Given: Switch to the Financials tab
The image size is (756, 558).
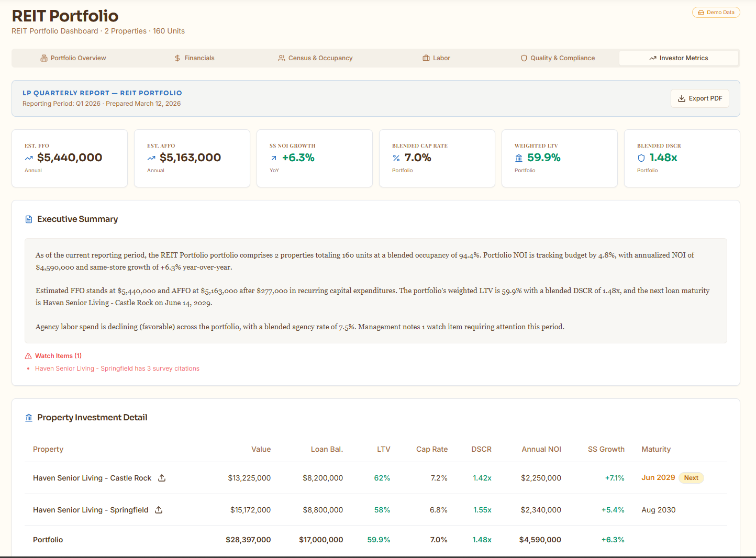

-- -- --

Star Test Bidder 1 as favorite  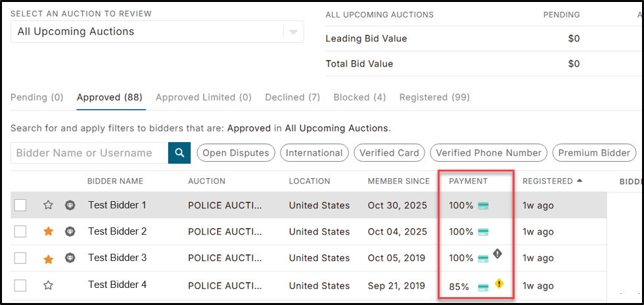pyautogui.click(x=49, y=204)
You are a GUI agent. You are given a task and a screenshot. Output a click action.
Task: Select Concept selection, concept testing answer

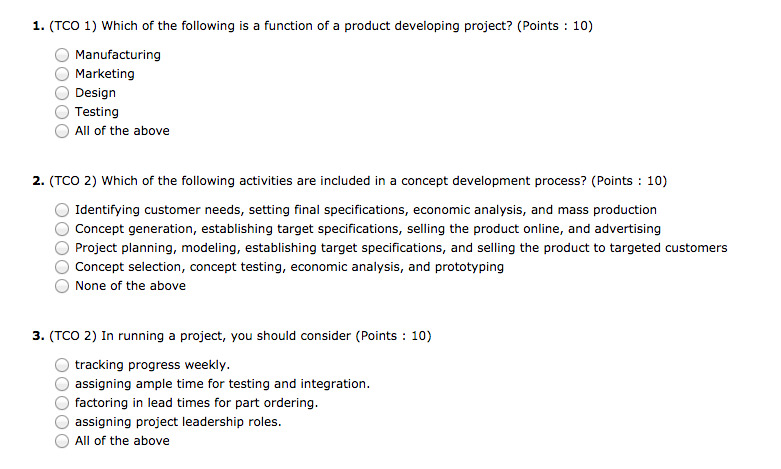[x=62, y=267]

-- -- --

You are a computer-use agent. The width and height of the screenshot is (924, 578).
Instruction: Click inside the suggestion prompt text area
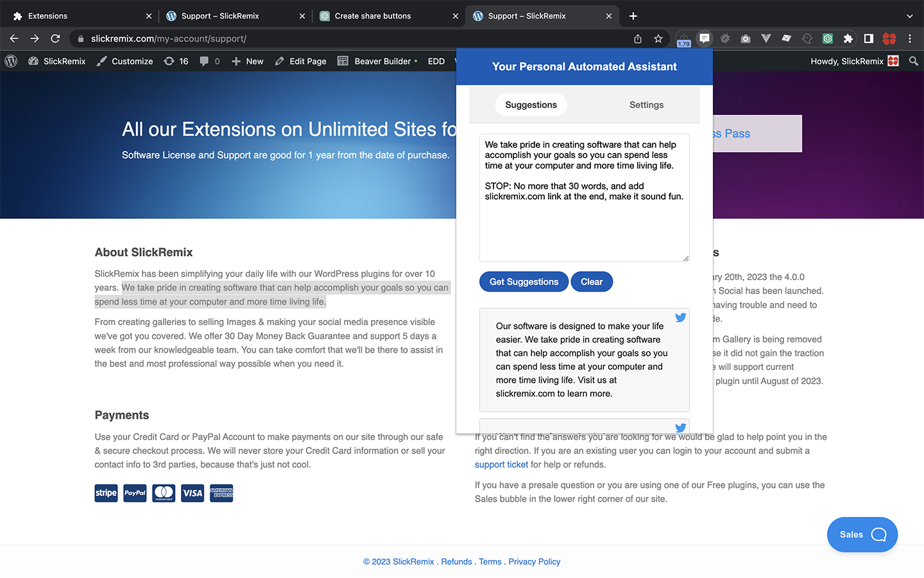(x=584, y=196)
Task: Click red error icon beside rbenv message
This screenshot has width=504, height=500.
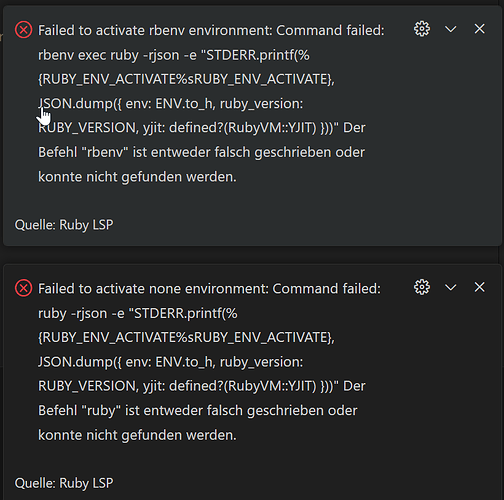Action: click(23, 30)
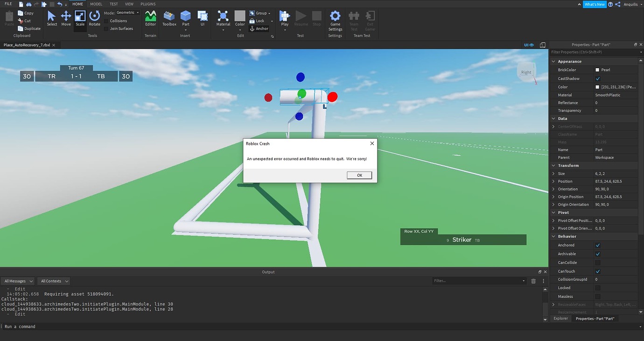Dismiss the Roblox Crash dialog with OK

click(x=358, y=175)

-- -- --

From the records above, extract exactly and only the lines that begin at the line with "Given: Switch to the Financials tab" and stop after the line with "The image size is (756, 558).".

— OUTPUT —
Given: Switch to the Financials tab
The image size is (756, 558).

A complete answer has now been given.